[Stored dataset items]
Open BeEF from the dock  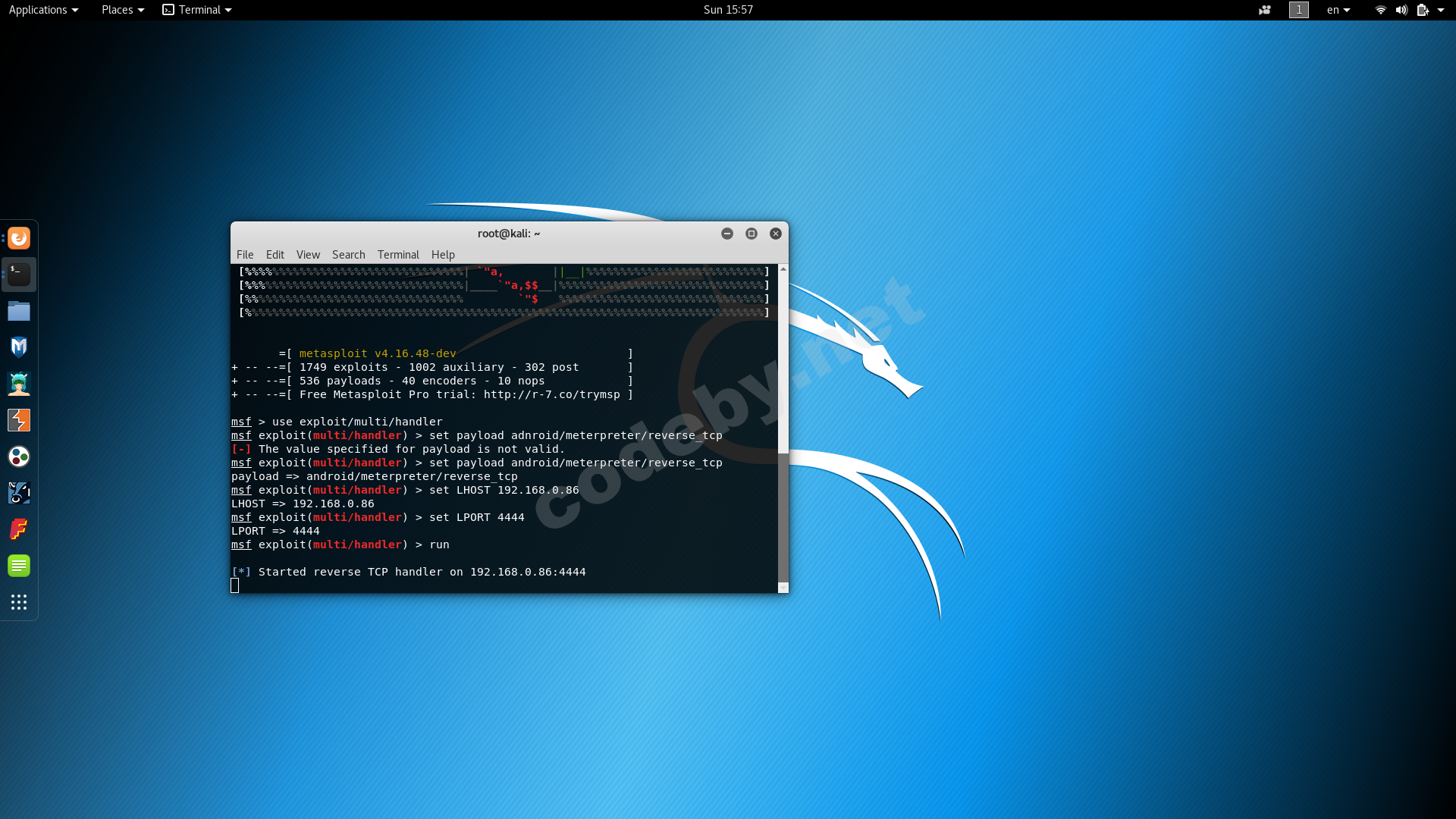(x=19, y=493)
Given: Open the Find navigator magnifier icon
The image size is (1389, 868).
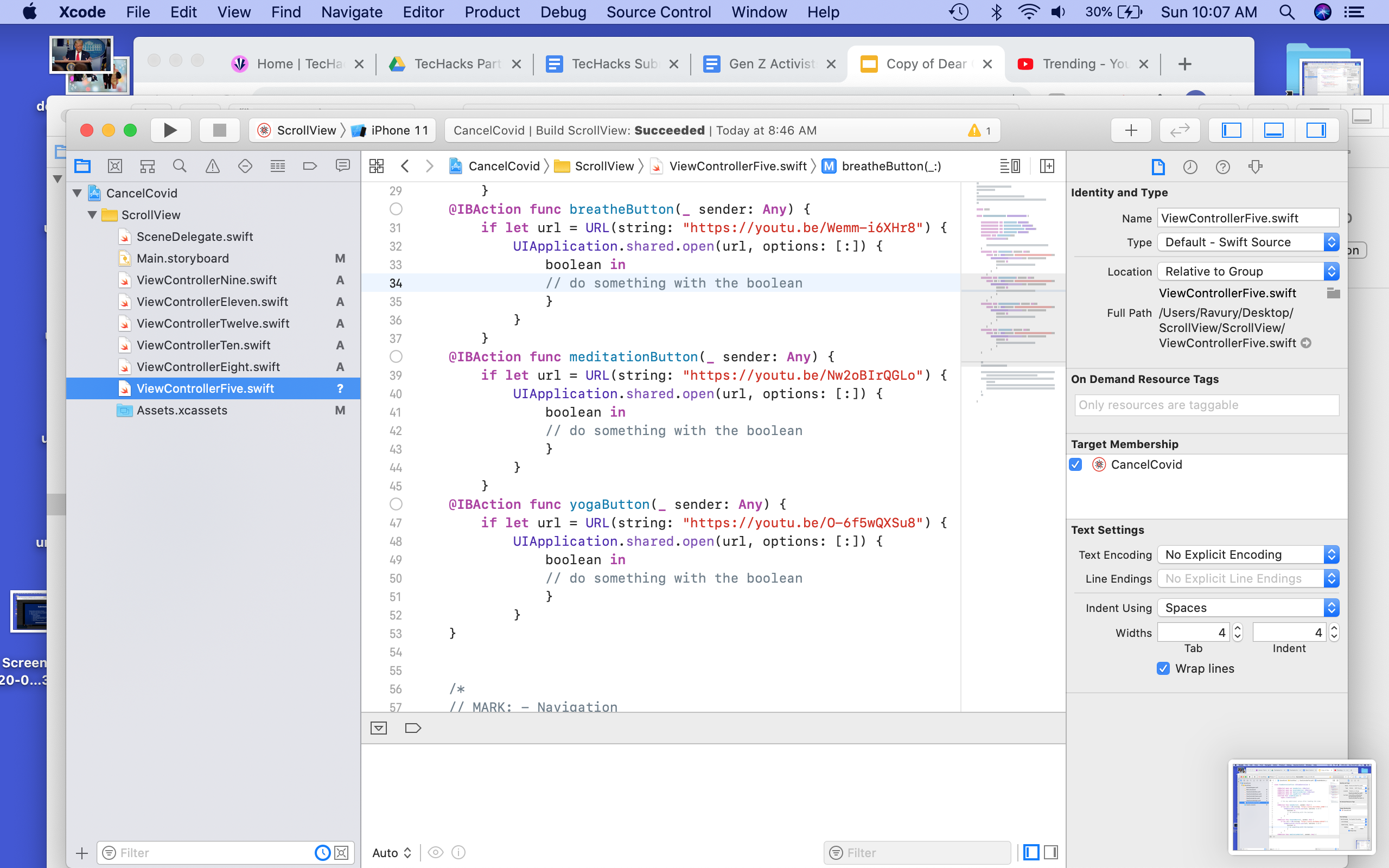Looking at the screenshot, I should [180, 167].
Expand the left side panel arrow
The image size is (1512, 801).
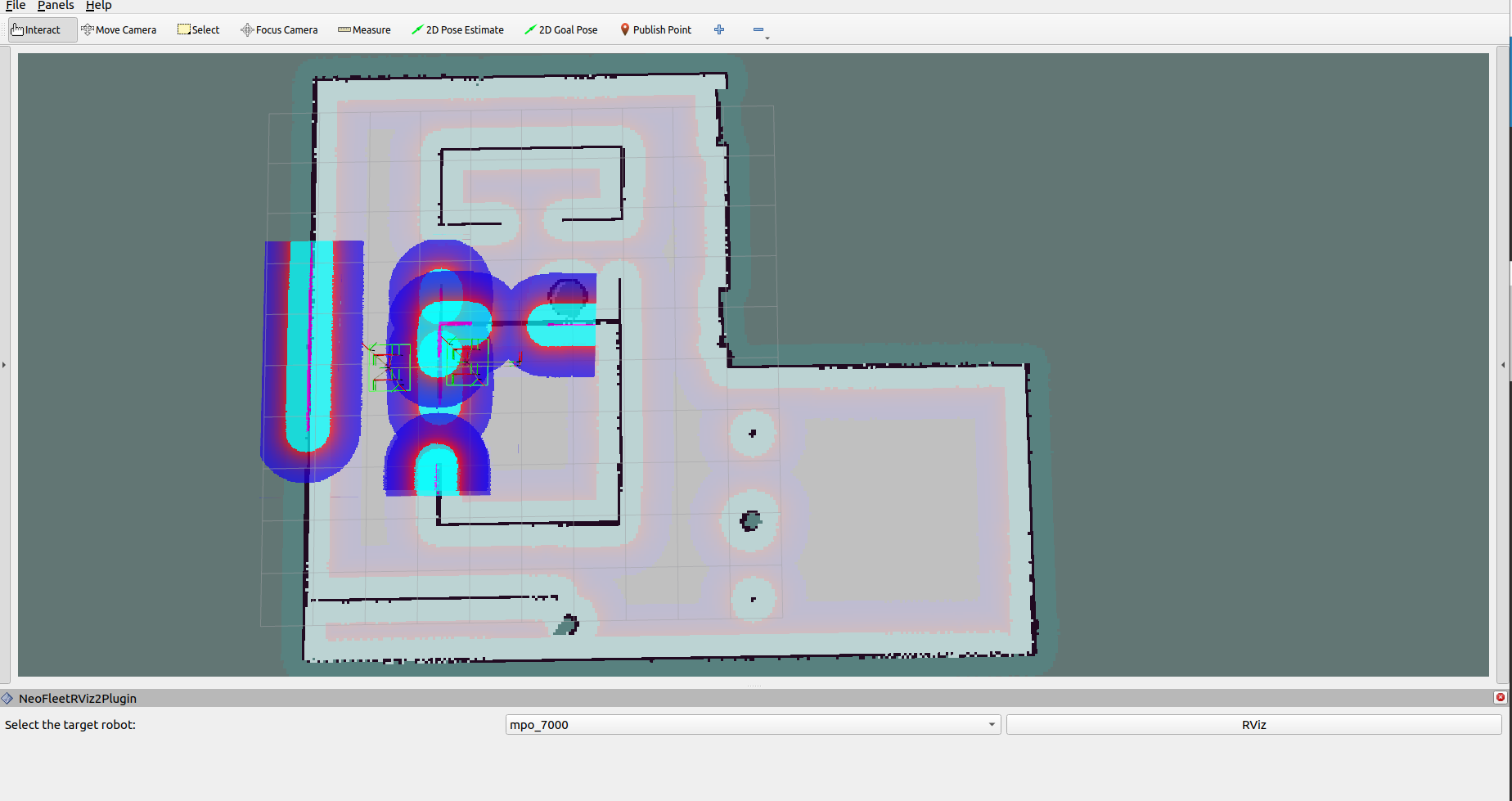click(4, 365)
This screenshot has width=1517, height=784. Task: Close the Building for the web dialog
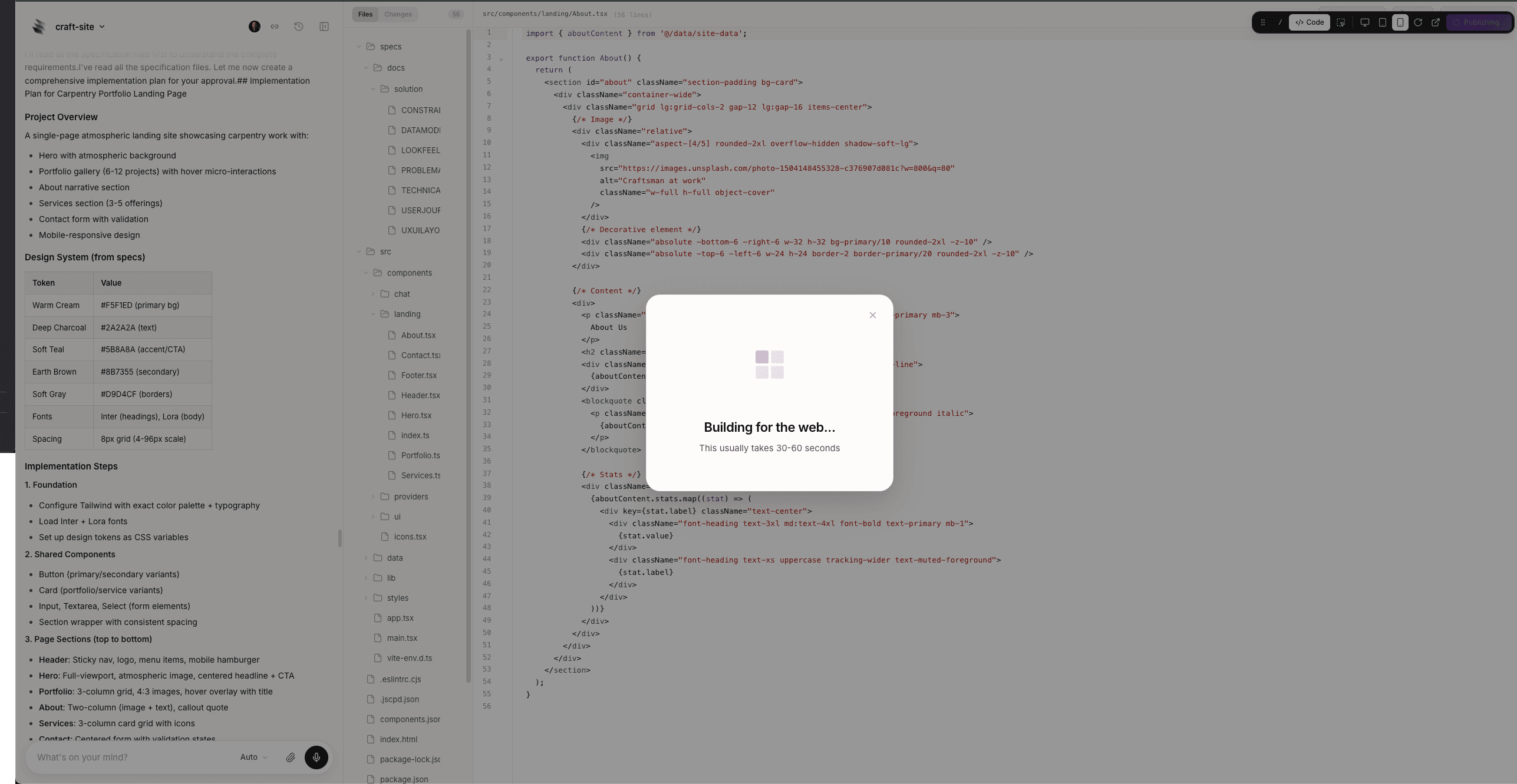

- PROBLEM REQUIREMENTS: Output exactly the lines from the line with "Expand the left side panel arrow" to the last line of the records, including both, and leave every picture out.

- RESULT OF THIS EXERCISE:
Expand the left side panel arrow
The image size is (1512, 801).
click(4, 365)
This screenshot has width=1517, height=784. Task: Close the Building for the web dialog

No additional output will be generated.